Data items
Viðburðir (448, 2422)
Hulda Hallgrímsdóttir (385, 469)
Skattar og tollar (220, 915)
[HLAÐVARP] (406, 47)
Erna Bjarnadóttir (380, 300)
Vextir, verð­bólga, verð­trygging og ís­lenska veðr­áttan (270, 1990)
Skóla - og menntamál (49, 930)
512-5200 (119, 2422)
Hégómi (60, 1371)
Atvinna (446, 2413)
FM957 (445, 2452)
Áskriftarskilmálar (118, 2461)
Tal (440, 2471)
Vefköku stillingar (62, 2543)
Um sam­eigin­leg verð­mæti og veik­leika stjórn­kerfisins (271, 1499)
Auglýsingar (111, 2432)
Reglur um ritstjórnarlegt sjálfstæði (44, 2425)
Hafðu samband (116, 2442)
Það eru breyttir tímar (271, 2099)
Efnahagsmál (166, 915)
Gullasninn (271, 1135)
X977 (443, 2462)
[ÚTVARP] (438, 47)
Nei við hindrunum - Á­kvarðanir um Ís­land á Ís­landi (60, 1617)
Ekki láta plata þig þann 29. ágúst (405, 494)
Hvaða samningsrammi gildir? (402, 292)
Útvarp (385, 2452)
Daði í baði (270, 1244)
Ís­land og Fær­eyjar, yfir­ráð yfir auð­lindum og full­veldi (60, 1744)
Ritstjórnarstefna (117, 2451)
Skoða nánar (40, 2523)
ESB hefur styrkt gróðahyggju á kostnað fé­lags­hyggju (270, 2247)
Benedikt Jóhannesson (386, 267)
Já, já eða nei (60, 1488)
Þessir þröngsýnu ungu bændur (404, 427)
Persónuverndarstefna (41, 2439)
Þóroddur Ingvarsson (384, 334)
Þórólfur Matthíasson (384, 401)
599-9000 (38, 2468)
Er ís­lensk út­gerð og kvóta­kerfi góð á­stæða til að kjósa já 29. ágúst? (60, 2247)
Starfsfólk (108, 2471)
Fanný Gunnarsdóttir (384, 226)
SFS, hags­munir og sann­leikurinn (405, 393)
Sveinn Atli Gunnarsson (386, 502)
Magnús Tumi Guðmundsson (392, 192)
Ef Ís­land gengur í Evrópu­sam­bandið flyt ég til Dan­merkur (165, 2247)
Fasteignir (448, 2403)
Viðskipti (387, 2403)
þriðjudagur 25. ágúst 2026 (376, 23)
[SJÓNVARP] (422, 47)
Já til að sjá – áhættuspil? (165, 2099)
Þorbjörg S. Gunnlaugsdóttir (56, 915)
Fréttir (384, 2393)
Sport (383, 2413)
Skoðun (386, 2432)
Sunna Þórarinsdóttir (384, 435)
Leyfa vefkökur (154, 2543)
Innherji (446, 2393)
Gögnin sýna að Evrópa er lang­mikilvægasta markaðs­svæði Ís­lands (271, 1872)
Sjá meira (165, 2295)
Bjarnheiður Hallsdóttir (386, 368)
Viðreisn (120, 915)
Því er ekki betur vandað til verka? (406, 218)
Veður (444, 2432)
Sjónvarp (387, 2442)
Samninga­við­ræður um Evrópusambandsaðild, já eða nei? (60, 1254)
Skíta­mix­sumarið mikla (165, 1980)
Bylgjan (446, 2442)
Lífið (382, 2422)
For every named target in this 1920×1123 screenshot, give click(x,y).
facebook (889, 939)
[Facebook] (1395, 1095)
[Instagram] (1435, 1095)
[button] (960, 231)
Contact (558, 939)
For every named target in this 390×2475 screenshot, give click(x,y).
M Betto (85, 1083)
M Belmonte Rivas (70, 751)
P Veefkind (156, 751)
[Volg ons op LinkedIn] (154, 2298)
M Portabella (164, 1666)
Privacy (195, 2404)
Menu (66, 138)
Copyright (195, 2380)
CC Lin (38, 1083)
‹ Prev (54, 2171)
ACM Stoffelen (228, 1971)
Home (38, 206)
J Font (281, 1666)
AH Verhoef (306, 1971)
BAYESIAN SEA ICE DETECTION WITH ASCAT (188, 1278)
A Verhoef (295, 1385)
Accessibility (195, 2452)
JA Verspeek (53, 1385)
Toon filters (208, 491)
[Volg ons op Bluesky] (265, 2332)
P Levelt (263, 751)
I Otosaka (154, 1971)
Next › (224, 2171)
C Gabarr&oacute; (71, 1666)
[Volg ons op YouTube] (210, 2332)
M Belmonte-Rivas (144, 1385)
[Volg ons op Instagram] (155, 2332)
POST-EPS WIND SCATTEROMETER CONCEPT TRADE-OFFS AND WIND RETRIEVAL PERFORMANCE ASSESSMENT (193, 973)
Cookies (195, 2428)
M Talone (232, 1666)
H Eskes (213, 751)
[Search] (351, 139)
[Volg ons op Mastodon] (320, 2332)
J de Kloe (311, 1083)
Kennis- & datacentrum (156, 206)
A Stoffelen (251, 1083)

WHAT THE EXERCISE ASKS: Using the data above, reproduce exactly the lines between those holding "[SJÓNVARP] (422, 47)" and "Contact (558, 939)", inclusive, and no others.

ANSWER SPACE:
[SJÓNVARP] (422, 47)
Já til að sjá – áhættuspil? (165, 2099)
Þorbjörg S. Gunnlaugsdóttir (56, 915)
Fréttir (384, 2393)
Sport (383, 2413)
Skoðun (386, 2432)
Sunna Þórarinsdóttir (384, 435)
Leyfa vefkökur (154, 2543)
Innherji (446, 2393)
Gögnin sýna að Evrópa er lang­mikilvægasta markaðs­svæði Ís­lands (271, 1872)
Sjá meira (165, 2295)
Bjarnheiður Hallsdóttir (386, 368)
Viðreisn (120, 915)
Því er ekki betur vandað til verka? (406, 218)
Veður (444, 2432)
Sjónvarp (387, 2442)
Samninga­við­ræður um Evrópusambandsaðild, já eða nei? (60, 1254)
Skíta­mix­sumarið mikla (165, 1980)
Bylgjan (446, 2442)
Lífið (382, 2422)
For every named target in this 1920×1123 screenshot, give click(x,y).
facebook (889, 939)
[Facebook] (1395, 1095)
[Instagram] (1435, 1095)
[button] (960, 231)
Contact (558, 939)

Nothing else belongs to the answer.